▶ TASKS FOR THIS EXERCISE:
1. In the BPSK thread, what frequency is the PWM signal that Jean-Paul managed to generate?
2. Please decide whether each statement agrees with the BPSK thread, answering yes or no and quoting the words that decide it: (a) Jean-Paul wants to modulate the phase of each pulse, with at most 30 pulses. (b) ChrisMicro says PWM is required for the task. (c) The suggested hardware timer interrupt runs at 40kHz.
3. Write the next part of the BPSK thread, starting right after its final post.

STM32F103 BPSK

Hello,

I’d like to do BPSK with a Blue Pill board for an ultrasound project.

I managed to generate a 40KHz PWM signal and I’d like to modulate the phase of each pulse (10-30 pulses max). Do you think it’s possible with a STM32F1? I saw this project https://github.com/ChrisMicro/BluePillSound/ where it’s generating several king of signal but it’s working at lower frequencies.

Thanks a lot,
Jean-Paul

Hi Jean-Paul,
probably it is not necessary to use PWM.
You may simply use digital levels as output.
The Phase shift could be done discrete. The timer resolution at 72MHz raleted to 40kHz US-frequency should be accurate enough.
Cheers,
ChrisMicro

Hello Chris,

I need to do other things while the PWM is generated so I cannot have a blocking digitalWrite.

Thanks,
Jean-Paul

One possible solution could be to use a hardware timer with an 80kHz interrupt and to toggle the pin manually. With this interrupt you could also implement a 180° phase shift very easily.
There are hardware timer examples in Rogers repo and a HAL-hardware timer with interrupt in the STM32Generic repo.

▶ RECORDED INFORMATION:
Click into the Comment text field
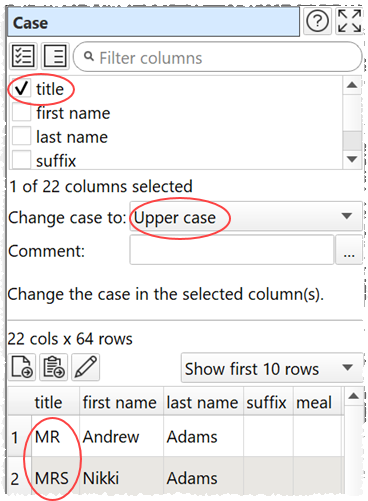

▶ FINAL ANSWERS:
1. 40KHz.

2.
(a) Yes: "I’d like to modulate the phase of each pulse (10-30 pulses max)".
(b) No: "probably it is not necessary to use PWM."
(c) No: "use a hardware timer with an 80kHz interrupt".

3.
Hello,

Ok thanks, it’s seems working. I setup timer1 to trigger this ISR:

void handler_ISR(void) {
static uint8_t count = 0;

digitalWrite(PA8, raw_pulse[count]);
digitalWrite(PB13, !raw_pulse[count]);

count++;
if (count >= 70){
count = 0;
timer.pause();
}
}

I don’t know if this helps, but there was a request (in another topic) to be able to set the PWM frequency, via an API call, and I wrote the code to do this, but I did not add it to the master repo yet.

But it does not change the phase, it just allows any freq up to 280khz for pwm.

If I have time during the weekend, I will add the API for this

If I have time during the weekend, I will add the API for this
It would be really good, if you could ad an audio PWM. This means an interrupt after each sample to update the value.
I have done almost something like this here. Except that it is a “bit” interrupt instead of PWM which doubles the interrupt load and does not provide rail to rail PWM ( a distance must be kept to time=0 or time=period ).
For Audio 280kHz would be too much because it causes a high interrupt load. Something arround 48kHz would be sufficient.

Chris

Audio PWM would be interesting.

I see you have a library which does PWM audio, so I’m not sure if its appropriate for me to just to incorporate the code into the core.

I guess it depends how big it is, and whether it makes things like the blink sketch bigger, as the community is generally against code bloat of the core.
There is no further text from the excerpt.